We will enhance the public understanding and appreciation of the importance of investment in engineering and physical sciences research and ensure we and UKRI are viewed as trusted, responsible organisations through broad inclusive engagement with the public. Our long-term aspiration is to  ensure that:

  • public engagement strategies function coherently across UKRI's remit. Success will be reflected in a more engineering and physical sciencesliterate public with strong awareness of what our investment of their taxes produces on their behalf, and the number of young people inspired to pursue STEM careers
  • responsible innovation is business-as-usual for researchers, and there is more comprehensive recognition of the opportunity it offers in exploring and opening up new, more sustainable, more socially desirable pathways for innovation
  • research investments are appropriately informed by public concerns and values, via public dialogue.

Near-term actions

In 2019-20 we will:

  • work closely across UKRI on provision for public engagement with schools and science festivals with a focus around our productive, connected, healthy and resilient nation priorities
  • pursue one strategic intervention with external partners per year when key opportunities arise. In 2019-20, pilot Public Engagement Fellowships to link with the Year of Engineering and the Women's Engineering Society centenary. In 2020-21, partner on public engagement activities relating to AI.

Case studies

Encouraging public dialogue on quantum technologies

We commissioned social research agency Kantar Public to carry out a public dialogue on quantum technologies in 2017. The aim was to better understand how the public views and feels about such technologies now being developed by researchers. Held in Oxford, Glasgow, Birmingham and York, workshops designed to capture a diversity of views generated a highly exploratory dialogue that produced the first substantive knowledge of public attitudes to quantum technologies and their applications. A key finding was that limited exposure to information about these technologies has led to an initial feeling of neutrality towards them. More exposure to information saw many participants become more engaged and excited by the range of potential benefits, especially those associated with health and humanitarian applications. The findings and recommendations are informing research and innovation priorities in the next phase of the UK National Quantum Technologies Programme.
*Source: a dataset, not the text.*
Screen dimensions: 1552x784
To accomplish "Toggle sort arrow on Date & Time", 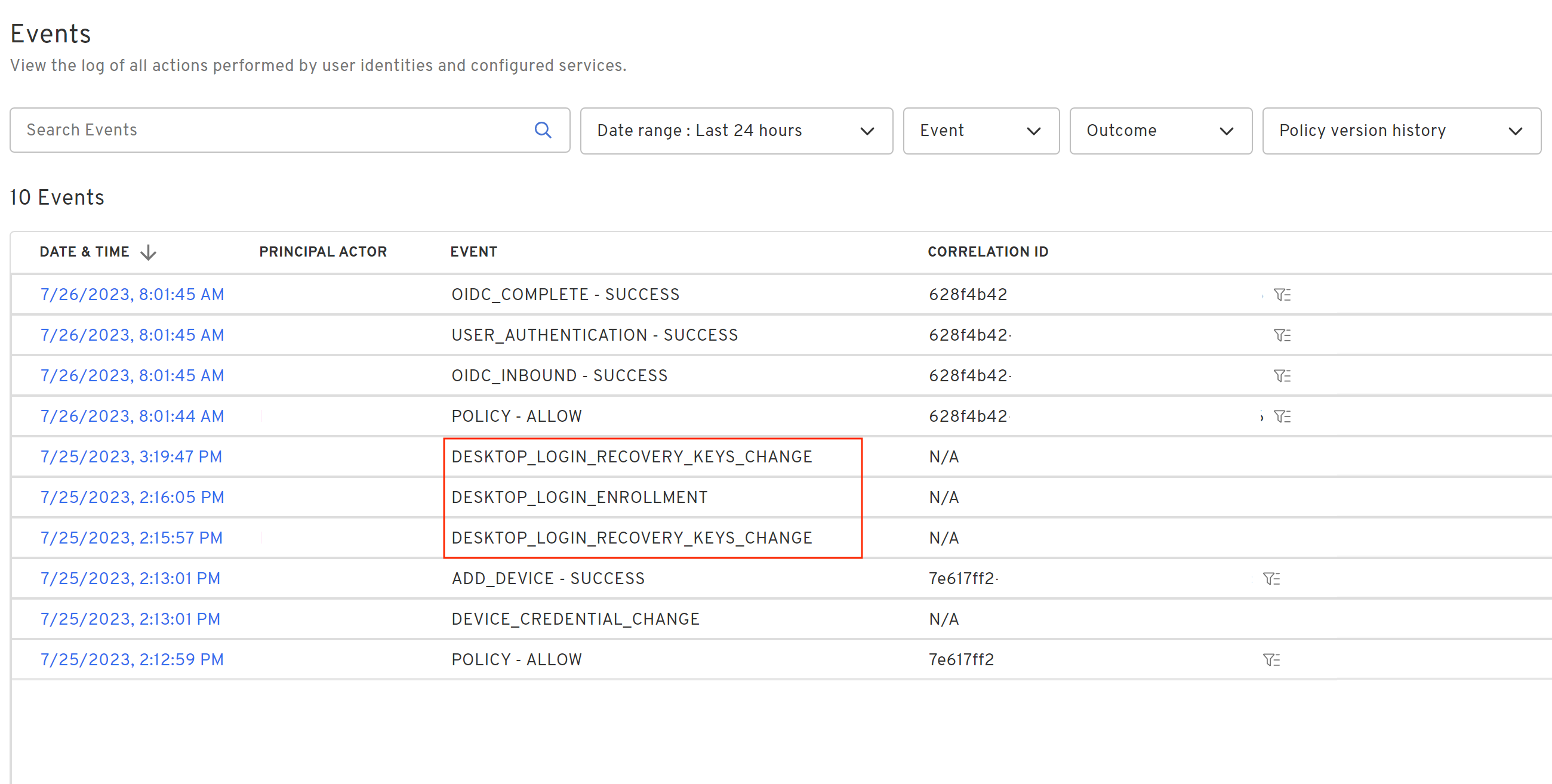I will [x=148, y=252].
Inspiring the public on robotics

Robots, a major 2017 exhibition held at London's Science Museum, explored humanity's 500-year quest to reimagine ourselves as machines. Featuring a unique collection of over 100 robots, ranging from a 16th century mechanical monk to robots from science fiction and modern-day research labs, the exhibition explored how religious belief, the Industrial Revolution, popular culture and dreams about the future have all shaped society. Recent developments from robotics research were on show and visitors could explore how and why roboticists are building robots that resemble us and interact in human-like ways. The exhibition attracted over 187,000 visitors and extensive national and international media coverage, before touring other UK and international venues. We supported the exhibition, along with the Heritage Lottery Fund, Switzerland's Federal Department of Foreign Affairs, the Daiwa Anglo-Japanese Foundation and the Great Britain Sasakawa Foundation.